RPC 1979 / Out-Sider 2016
Out of The Black Forest shadow to shine, American art-rock rarity is ripe for rediscovery.
Michigan can hardly be associated with prog, and prog is rarely synonymic with cheap production, yet the sole album of this Saginaw quartet was an exception to all rules. Recorded on a 4-track machine and pressed in a run of 200 copies, the band’s debut disappeared without a trace to soon resurface as a bootleg LP which confused collectors with regards to the original issue date. Not 1974 as many presumed, but 1978, the year that the recently retired GI Ben MacArthur and his sister’s boyfriend, a 17-year-old Bill Heffelfinger, decided their songs, written for the most part by the former and arranged by the latter, would make a concept and formed a group to present it to the public – a pitifully small percentage of those who could find it palatable.

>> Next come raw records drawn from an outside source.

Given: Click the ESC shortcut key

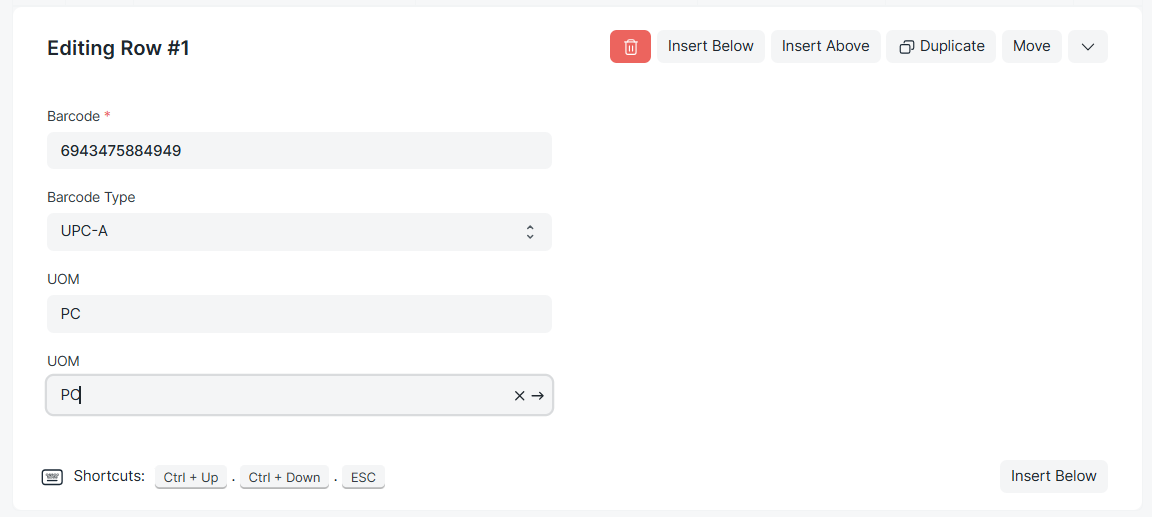Looking at the screenshot, I should tap(363, 478).
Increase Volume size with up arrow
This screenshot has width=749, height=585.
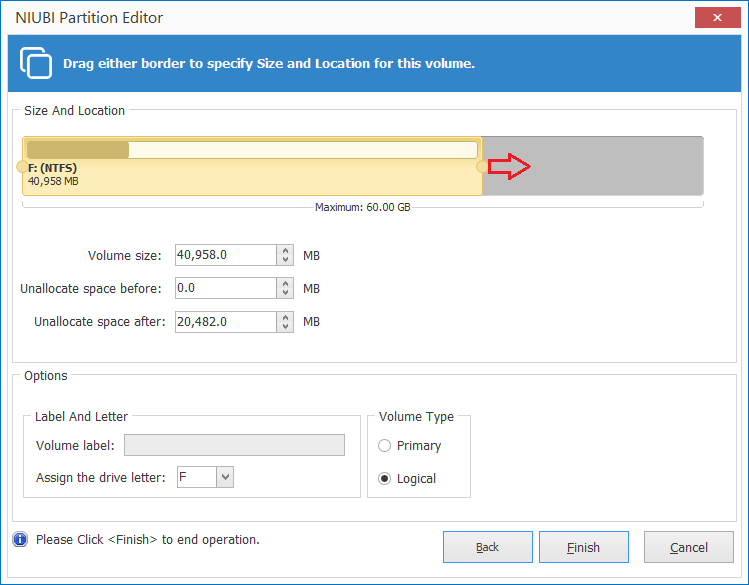(x=285, y=250)
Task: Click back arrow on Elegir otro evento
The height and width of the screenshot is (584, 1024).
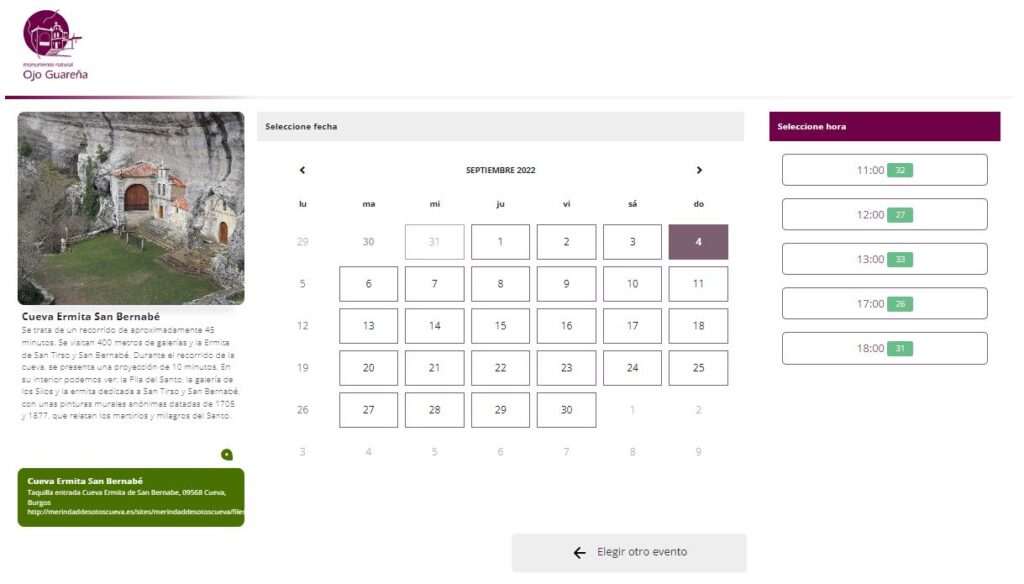Action: 579,552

Properly reissued now, the album is a crisp potpourri of latter-day psychedelia with a folk tincture to it, “Light Up” setting a serene tone to it in the mix of transparent strum, heavy riffs and mellifluous lines, before the stereo-testing overture unfolds into the tremulous “Laughing Like A Lark” – rendered transcendentally orchestral by Heffelfinger’s organ and MacArthur’s guitar and gripped by Scott Stockford’s bass, an anchor for this free bird of a tune. The voice isn’t needed to weave a darker hue into “The Black Forest” – the group’s hard rocking masterpiece, high on electric flamenco flame – yet Ben’s high, clear vocals come as a perfect vehicle for the cosmic-minded pieces like “Of Only Then” where piano splashes create an earthly counterbalance to the flight. So arresting in the six-string soar of “Push On,” the instrumental swell is distilled to majestic ivories for “Prelude No.1 In C Major” and fleshed out again to deliver a delicious spaced-out coda to it all.
There was a follow-up to this glorious platter, but it didn’t elevate the ensemble to prog Olympus. Hopefully, there’s a place for them in prog pantheon now.